En cours de déploiement auprès des abonné·es à Google AI Pro et Google AI Ultra, le nouveau LLM ultraperfectionné de la firme américaine bat, une nouvelle fois, tous ses concurrents dans les benchmarks spécialisés. Google affine ainsi sa nouvelle stratégie de publication, calquée sur celle d’OpenAI, visant à itérer le plus possible, quitte à donner le tournis face à la quantité ahurissante de nouveaux produits lancés tous les trimestres.
Quelles nouveautés pour Gemini 3.1 Pro ?
La plupart des utilisateurs et utilisatrices de l’intelligence artificielle de Google n’auront probablement jamais besoin de mobiliser Gemini 3.1 Pro. Pour répondre à des questions basiques au quotidien, le modèle 3.0 Flash fait encore parfaitement l’affaire. Non, on a ici affaire à un nouveau modèle dit « de raisonnement », qui prend parfois de longues secondes à condenser ses connaissances et à croiser les sources avant de vous répondre.
Vous l’aurez deviné, la particule « Pro » de Gemini 3.1 Pro n’est pas usurpée. À l’instar de Claude Opus 4.6 et de ChatGPT-5.2-Codex lancés plus tôt ce mois-ci, ce nouveau modèle est avant tout destiné aux professionnels. Sur son billet de blog, Google loue tout particulièrement les capacités de son nouveau modèle de langage à interpréter des demandes complexes et à s’exécuter avec le plus de précision possible.
C’est notamment en programmation que les progrès semblent les plus spectaculaires. Gemini 3.1 Pro double les scores de son prédécesseur dans presque tous les tests poussés auxquels il a été soumis. Ce nouveau modèle pave aussi le chemin à des outils toujours plus agentiques, c’est-à-dire qui effectuent des actions à la place de l’utilisateur. Plus rapide à agir, moins hésitant, Gemini 3.1 Pro place la barre très haut en matière d’autonomie.

Une course toujours plus effrénée
On le disait plus haut : il n’a fallu que trois mois à Google pour accoucher de Gemini 3.1 Pro, alors même que nous n’avions eu droit qu’à un modèle intermédiaire en 2025 – Gemini 2.5 Pro. On le constate : le rythme de sortie se raccourcit, sans pour autant rendre les progrès réalisés par les LLM moins impressionnants.

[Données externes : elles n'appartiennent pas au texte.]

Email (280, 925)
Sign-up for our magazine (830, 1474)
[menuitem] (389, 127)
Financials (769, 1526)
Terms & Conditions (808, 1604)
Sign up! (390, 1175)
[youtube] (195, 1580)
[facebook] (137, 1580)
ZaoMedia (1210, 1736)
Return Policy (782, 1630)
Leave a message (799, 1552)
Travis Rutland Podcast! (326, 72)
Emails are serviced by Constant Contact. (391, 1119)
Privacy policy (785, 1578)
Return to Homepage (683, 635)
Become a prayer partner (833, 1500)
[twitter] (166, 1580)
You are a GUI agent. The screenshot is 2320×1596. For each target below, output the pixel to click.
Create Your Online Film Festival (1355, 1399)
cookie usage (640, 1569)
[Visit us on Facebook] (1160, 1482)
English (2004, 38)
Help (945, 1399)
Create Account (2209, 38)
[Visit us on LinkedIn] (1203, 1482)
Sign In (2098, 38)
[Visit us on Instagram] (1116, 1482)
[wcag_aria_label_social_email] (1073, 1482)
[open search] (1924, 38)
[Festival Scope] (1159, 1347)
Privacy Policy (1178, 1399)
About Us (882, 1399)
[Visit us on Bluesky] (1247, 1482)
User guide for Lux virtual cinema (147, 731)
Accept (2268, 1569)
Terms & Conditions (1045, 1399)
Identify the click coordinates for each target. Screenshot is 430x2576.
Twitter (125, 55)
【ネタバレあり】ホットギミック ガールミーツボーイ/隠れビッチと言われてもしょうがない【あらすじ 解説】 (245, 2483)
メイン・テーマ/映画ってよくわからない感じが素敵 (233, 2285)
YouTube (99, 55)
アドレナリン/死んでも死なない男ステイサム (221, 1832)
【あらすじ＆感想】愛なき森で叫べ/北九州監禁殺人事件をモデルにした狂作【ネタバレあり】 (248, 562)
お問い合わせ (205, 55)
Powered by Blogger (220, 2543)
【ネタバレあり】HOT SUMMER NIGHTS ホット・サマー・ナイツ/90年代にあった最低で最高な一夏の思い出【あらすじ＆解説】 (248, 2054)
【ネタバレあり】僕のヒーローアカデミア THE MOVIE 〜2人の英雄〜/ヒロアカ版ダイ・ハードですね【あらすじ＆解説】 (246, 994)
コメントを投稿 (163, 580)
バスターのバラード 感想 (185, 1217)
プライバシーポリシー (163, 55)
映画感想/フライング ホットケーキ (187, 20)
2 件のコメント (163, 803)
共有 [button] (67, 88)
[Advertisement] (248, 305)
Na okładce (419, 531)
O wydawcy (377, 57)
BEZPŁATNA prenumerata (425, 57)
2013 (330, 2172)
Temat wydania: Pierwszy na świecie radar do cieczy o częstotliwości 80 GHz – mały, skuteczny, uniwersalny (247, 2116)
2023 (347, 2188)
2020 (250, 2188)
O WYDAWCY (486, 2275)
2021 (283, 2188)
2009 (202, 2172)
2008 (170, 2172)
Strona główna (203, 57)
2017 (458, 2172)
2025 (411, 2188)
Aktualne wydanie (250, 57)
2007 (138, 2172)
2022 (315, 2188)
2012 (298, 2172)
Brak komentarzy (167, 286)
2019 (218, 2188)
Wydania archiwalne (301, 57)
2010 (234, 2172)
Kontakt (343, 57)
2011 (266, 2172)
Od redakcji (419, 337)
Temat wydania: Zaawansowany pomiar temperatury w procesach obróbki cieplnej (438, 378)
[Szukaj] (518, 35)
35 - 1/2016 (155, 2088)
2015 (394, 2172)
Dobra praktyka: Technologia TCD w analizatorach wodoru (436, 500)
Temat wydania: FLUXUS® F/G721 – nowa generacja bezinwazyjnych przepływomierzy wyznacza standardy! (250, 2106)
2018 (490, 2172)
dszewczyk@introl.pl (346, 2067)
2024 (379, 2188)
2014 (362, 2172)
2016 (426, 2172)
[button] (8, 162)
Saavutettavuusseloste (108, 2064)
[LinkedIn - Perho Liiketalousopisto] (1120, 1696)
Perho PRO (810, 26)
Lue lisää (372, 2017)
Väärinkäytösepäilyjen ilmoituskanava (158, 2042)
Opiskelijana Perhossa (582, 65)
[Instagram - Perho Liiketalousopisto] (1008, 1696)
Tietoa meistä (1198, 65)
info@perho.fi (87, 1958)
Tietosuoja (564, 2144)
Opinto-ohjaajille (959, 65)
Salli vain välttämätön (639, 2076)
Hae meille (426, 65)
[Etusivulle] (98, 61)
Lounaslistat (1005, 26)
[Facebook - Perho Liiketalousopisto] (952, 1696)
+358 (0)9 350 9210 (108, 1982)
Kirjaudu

On ne doute pas une seconde qu’OpenAI dévoilera, dans les prochains jours, ChatGPT-5.3 (dont on trouve déjà quelques traces sur des éléments graphiques sur son site). En clair : la course à l’échalote de l’intelligence artificielle se poursuit, embarquant dans son sillage tout le marché des composants informatiques, qui subit de plein fouet une inflation sans précédent à cause de la construction inarrêtable de nouveaux centres de données partout dans le monde, censés soutenir le développement de l’IA.
Une IA qui, pour l’heure, n’a toujours pas montré signe d’une quelconque rentabilité pour ses promoteurs. Contrairement aux data centers qui, eux, ont visiblement des effets très concrets, non seulement sur l’environnement, mais également sur la santé des populations environnantes. Cette semaine, le vidéaste Benn Jordann publiait une enquête étudiant la quantité anormale d’infrasons diffusés par le vrombissement des serveurs. Des nuisances qui agissent sur le niveau de cortisol, entraînant anxiété, pertes d’audition, nausées et, dans les cas les plus graves, des arythmies cardiaques.